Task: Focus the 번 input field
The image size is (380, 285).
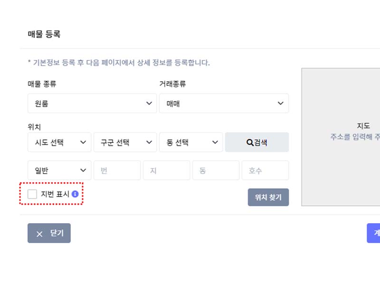Action: click(x=117, y=170)
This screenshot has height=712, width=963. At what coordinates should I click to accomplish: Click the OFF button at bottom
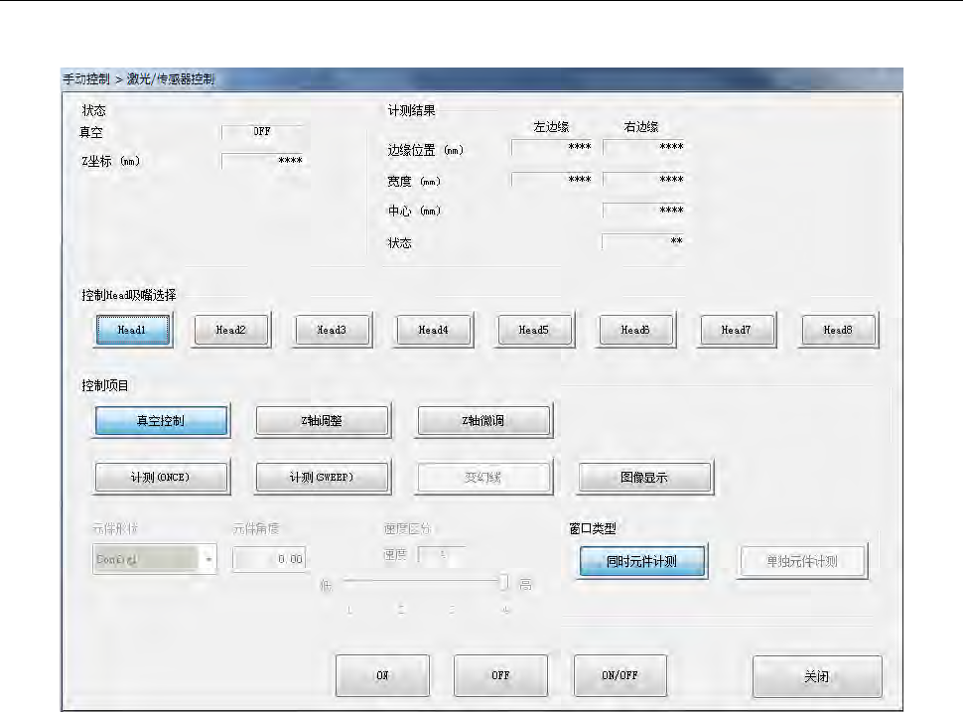pyautogui.click(x=500, y=675)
+-------+
● Task
Retype, word for word, the lines from the one with "The image size is (380, 285)." through the last line of the entries above, and only those lines. Leave pictures out.

● Result
The image size is (380, 285).
Action: click(x=117, y=170)
This screenshot has height=712, width=963. At what coordinates should I click to accomplish: Click the OFF button at bottom
pyautogui.click(x=500, y=675)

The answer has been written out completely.